■ Your goal: All lines from the start of the listing below through the line containing "Given: Click the green" are to be written out again exactly, and no others.

■ Data excerpts:
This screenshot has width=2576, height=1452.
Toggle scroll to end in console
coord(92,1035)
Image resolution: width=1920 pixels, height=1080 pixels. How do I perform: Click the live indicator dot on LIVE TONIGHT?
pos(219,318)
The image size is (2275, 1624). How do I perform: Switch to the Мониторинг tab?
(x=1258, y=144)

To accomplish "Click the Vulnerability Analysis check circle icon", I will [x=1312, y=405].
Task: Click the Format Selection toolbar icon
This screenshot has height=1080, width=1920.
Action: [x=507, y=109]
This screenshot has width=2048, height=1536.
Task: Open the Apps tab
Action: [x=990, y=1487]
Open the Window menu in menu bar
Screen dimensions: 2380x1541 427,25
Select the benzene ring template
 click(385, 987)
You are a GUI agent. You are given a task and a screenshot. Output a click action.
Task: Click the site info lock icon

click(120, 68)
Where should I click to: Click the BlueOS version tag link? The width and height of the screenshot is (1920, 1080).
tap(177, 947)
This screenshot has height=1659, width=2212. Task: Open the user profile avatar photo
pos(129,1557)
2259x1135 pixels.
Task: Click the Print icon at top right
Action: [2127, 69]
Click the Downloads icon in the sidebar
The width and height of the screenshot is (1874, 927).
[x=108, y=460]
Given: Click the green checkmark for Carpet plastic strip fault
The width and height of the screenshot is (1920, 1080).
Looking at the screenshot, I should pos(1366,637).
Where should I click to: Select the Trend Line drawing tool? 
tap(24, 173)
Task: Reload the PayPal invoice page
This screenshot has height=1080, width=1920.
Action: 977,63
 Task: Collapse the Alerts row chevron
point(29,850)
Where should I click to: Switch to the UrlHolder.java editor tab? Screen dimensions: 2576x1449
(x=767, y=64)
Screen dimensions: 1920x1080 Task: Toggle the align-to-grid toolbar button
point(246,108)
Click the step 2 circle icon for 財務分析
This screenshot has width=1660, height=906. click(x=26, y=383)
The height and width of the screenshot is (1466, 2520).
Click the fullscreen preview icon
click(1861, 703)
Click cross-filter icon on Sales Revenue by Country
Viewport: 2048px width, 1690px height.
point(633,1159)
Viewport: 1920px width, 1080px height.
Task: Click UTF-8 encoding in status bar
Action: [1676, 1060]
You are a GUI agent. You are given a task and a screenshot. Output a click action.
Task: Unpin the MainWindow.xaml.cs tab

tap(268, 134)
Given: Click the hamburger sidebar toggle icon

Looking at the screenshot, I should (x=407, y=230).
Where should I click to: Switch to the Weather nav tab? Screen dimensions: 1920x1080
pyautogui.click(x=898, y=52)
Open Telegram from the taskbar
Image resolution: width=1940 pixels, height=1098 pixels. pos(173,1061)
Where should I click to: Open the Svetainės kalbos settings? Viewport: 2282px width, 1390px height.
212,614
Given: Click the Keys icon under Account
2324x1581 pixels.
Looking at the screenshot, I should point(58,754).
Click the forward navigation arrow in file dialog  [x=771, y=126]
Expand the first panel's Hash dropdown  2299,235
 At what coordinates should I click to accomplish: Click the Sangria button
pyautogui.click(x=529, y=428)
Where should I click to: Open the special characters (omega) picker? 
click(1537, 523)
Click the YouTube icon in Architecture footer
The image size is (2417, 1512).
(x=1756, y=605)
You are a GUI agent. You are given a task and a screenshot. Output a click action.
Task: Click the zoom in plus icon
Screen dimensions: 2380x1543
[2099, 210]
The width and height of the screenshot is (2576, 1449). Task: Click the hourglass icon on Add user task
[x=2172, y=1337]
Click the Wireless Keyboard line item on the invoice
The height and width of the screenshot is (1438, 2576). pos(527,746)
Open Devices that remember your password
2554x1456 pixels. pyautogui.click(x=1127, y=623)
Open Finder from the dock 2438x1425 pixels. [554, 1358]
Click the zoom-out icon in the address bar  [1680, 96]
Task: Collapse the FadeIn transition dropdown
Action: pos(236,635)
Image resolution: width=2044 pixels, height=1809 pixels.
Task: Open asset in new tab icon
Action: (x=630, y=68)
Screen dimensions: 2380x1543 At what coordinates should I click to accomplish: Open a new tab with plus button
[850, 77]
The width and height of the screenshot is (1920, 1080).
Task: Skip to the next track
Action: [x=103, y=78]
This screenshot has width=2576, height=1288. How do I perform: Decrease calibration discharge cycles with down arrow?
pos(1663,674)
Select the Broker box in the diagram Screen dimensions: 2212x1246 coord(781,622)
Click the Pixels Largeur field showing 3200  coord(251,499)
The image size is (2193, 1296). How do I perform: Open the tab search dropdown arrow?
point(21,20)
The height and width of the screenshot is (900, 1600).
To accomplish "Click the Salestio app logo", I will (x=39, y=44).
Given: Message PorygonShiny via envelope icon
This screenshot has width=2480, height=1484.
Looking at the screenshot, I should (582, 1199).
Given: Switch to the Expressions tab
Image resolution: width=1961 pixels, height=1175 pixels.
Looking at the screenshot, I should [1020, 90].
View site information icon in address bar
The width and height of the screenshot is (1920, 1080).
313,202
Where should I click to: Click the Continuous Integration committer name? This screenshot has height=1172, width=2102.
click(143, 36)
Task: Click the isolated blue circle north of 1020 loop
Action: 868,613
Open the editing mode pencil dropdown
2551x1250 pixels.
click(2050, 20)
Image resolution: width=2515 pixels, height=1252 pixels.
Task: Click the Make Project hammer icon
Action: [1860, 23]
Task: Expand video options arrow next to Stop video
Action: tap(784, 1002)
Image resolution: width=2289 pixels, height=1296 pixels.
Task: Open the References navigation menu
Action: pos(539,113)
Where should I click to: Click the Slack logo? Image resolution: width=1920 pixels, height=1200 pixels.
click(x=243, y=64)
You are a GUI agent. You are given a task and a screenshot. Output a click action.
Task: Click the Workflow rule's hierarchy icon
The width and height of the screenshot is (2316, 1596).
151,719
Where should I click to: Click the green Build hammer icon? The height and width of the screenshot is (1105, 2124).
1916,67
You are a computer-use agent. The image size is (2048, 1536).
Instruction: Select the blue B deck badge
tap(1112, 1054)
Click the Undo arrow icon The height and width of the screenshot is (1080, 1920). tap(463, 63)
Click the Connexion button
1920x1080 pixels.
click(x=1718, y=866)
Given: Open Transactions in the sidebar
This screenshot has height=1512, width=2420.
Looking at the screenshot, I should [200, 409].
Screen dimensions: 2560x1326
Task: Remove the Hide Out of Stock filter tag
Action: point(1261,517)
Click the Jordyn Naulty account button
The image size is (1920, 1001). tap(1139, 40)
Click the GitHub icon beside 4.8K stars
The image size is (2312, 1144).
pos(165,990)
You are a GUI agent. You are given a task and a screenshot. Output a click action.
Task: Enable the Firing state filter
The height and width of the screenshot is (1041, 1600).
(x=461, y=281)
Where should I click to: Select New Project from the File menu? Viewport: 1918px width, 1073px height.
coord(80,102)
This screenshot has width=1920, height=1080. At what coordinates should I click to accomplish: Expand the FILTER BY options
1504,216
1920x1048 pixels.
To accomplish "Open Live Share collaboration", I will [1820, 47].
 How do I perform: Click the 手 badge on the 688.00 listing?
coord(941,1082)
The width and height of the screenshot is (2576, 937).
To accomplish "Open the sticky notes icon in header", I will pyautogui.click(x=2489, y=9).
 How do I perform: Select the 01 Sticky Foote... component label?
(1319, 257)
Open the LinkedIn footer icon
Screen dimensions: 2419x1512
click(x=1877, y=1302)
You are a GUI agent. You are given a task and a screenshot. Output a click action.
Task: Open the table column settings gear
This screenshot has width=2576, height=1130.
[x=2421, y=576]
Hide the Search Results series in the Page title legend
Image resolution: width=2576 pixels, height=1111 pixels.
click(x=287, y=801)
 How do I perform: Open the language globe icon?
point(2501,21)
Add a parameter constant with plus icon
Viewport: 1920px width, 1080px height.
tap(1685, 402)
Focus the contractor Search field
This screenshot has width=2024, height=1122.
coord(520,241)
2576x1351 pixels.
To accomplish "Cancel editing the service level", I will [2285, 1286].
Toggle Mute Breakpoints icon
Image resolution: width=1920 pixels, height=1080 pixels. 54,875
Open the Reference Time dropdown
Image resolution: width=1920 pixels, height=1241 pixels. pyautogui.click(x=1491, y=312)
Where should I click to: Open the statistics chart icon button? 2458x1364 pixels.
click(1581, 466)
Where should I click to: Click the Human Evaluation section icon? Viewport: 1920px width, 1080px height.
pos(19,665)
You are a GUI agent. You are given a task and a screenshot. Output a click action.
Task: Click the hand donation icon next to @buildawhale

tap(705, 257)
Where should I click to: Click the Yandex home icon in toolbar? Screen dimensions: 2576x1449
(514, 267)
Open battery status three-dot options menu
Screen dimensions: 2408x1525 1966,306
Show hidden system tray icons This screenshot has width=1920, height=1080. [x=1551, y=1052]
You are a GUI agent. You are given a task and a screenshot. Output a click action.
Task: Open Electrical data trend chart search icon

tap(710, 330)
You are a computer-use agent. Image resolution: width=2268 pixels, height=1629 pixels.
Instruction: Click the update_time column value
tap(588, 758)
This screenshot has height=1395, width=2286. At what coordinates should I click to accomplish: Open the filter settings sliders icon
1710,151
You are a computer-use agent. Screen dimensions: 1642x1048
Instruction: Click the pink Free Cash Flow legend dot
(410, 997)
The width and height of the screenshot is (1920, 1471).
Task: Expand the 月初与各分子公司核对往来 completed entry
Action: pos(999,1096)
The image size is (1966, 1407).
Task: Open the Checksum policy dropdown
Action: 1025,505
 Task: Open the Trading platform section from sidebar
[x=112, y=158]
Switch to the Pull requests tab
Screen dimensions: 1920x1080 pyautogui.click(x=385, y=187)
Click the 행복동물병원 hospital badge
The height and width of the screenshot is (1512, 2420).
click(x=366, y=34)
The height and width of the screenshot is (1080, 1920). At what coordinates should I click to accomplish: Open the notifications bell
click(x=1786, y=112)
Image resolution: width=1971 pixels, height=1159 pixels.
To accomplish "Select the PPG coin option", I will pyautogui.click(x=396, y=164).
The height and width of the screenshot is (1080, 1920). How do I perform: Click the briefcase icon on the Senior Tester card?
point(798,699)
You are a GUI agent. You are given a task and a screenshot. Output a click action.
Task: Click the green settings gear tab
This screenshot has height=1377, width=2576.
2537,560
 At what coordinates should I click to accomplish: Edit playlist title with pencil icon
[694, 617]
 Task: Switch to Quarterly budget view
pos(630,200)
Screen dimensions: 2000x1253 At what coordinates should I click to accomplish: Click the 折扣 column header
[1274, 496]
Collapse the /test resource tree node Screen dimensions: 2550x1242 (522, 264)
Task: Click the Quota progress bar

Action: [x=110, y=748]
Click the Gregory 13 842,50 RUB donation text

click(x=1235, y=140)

■ Solution to this exercise:
This screenshot has width=2576, height=1452.
Toggle scroll to end in console
coord(92,1035)
Image resolution: width=1920 pixels, height=1080 pixels. How do I perform: Click the live indicator dot on LIVE TONIGHT?
pos(219,318)
The image size is (2275, 1624). How do I perform: Switch to the Мониторинг tab?
(x=1258, y=144)

To accomplish "Click the Vulnerability Analysis check circle icon", I will [x=1312, y=405].
Task: Click the Format Selection toolbar icon
This screenshot has height=1080, width=1920.
Action: [x=507, y=109]
This screenshot has width=2048, height=1536.
Task: Open the Apps tab
Action: [x=990, y=1487]
Open the Window menu in menu bar
Screen dimensions: 2380x1541 427,25
Select the benzene ring template
 click(385, 987)
You are a GUI agent. You are given a task and a screenshot. Output a click action.
Task: Click the site info lock icon

click(120, 68)
Where should I click to: Click the BlueOS version tag link? The width and height of the screenshot is (1920, 1080).
tap(177, 947)
This screenshot has height=1659, width=2212. Task: Open the user profile avatar photo
pos(129,1557)
2259x1135 pixels.
Task: Click the Print icon at top right
Action: [2127, 69]
Click the Downloads icon in the sidebar
The width and height of the screenshot is (1874, 927).
[x=108, y=460]
Given: Click the green checkmark for Carpet plastic strip fault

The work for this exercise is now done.